I was, until last Saturday, a mojito virgin. I've had the packaged mixes version which were, as expected, awful. In search of a meal before the show and given the opportunity to pick, we settled on the restaurant Cuba on Thompson Street, which just happened to be down the street from Generation Records. No better place, I figured, for an authentic mojito than a Cuban restaurant. The attentive wait-staff were impeccably dressed in guayaberas, the mojitos ($10) were sublime with a slow-acting kick, the appetizers and entres were fresh and delicious, and the seating was close without being confining (for the ladies: the bathrooms were spotless and private). We'll certainly go back again, perhaps for the Thursday Salsa night.
(to be cont'd.)

(N.B.: As we were walking around this part of the Village looking for an eatery, I noticed that on Sept. 29th at Terra Blues Club on Bleeker Street, Mr. Clarence Spady, a blues musician out of Scranton, PA who hardly ever plays outside the Scranton area, will be playing. He's a terrific performer and this is a great chance to catch his act.)
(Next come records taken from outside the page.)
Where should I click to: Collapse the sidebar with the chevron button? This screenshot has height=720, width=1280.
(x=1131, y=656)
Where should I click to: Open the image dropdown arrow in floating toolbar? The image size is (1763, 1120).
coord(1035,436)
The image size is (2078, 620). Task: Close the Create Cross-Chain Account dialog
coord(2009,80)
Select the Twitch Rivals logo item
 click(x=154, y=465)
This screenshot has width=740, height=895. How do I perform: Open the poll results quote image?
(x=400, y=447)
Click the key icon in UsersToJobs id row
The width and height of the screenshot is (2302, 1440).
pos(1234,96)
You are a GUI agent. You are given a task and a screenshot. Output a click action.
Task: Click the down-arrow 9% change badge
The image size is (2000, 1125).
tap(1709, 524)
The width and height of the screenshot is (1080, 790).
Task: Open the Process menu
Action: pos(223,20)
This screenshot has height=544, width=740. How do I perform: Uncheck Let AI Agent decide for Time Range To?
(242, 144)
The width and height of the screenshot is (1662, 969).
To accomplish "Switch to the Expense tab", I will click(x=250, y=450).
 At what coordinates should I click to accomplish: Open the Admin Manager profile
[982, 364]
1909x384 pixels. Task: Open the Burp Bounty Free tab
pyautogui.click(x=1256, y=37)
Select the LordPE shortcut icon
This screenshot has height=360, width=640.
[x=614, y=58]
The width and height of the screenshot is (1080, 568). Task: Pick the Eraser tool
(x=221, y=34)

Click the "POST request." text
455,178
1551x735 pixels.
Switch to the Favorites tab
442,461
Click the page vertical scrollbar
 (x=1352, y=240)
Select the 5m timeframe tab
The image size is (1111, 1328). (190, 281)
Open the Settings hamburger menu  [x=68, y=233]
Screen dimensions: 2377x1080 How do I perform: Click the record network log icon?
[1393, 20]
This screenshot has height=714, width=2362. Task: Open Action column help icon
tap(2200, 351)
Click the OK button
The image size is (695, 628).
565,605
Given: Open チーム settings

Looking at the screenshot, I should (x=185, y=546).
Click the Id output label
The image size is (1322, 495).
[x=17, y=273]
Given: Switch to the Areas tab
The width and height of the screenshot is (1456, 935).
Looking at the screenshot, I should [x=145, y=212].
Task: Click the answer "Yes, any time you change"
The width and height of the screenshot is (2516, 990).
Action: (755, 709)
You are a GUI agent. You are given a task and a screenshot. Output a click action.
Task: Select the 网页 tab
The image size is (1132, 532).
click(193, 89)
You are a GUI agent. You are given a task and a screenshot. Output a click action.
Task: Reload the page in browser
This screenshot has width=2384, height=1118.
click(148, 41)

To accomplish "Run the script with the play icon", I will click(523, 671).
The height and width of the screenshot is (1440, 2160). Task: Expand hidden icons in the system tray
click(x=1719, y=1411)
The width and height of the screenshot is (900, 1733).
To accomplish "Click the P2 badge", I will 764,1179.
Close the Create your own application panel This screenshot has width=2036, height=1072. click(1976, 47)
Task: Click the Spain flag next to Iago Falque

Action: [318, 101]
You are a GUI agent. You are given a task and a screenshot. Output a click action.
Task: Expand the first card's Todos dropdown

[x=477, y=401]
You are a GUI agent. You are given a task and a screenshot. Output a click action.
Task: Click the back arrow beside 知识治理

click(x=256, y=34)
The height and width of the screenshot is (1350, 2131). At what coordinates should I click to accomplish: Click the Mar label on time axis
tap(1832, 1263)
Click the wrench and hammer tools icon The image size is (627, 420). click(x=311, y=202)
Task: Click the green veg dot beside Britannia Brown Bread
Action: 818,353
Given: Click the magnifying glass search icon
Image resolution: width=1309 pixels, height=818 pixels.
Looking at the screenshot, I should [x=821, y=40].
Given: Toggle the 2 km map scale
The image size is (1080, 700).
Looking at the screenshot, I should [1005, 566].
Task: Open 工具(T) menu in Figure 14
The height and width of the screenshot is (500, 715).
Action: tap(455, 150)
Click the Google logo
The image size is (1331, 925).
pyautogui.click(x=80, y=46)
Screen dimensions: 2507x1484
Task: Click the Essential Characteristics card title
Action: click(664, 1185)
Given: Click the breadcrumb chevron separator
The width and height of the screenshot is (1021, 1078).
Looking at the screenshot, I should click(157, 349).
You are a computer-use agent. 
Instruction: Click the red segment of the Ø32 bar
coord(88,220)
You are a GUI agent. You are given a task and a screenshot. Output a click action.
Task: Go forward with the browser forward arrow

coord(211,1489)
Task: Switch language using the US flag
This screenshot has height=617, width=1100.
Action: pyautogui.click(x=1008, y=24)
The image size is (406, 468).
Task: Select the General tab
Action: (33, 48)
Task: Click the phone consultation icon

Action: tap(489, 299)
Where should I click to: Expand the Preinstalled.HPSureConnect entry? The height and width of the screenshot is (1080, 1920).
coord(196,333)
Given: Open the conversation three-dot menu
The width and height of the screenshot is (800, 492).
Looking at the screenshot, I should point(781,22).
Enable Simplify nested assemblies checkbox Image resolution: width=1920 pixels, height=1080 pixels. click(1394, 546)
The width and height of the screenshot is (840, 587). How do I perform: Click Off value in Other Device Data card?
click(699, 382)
You didn't buy the live Little Feat album with Lowell George?! I mean, how much would it have to be for you to just take a chance? I'm shocked.

I was a mojito virgin until recently and frankly, I don't get the thrill. Mine was at a Spanish tapas bar, not a Cuban establishment, but still, I expected more. :-(
Although it is true that once I enter a Musical Reproduction Emporium I fall into that class of folk known as "The fool who will shortly be parted from his money", I do have my standards, Gwynne.

$25 for a used CD, with a slightly beat up jewel case and covers on a label that seemed to be listed on the periodic table was a bit much. Especially considering that the guy behind the counter (and it was one of those counters that appeal especially to Napoleonic types who need to be elevated over the buying masses) didn't even consider letting me listen to the CD on their available CD players. Probably a good thing, that. I may have been infected with earworms that were residing in the headphones.
$25 for a used CD?! Must have been a real prize. One would hope anyway. I won't hold this against you. Who needs earworms anyway.
I always carry a camera, got one in my phone for backup, but last Christmas got what I call my spy camera because it is so little. I just found out how to take short videos with it too, so maybe that'll be next!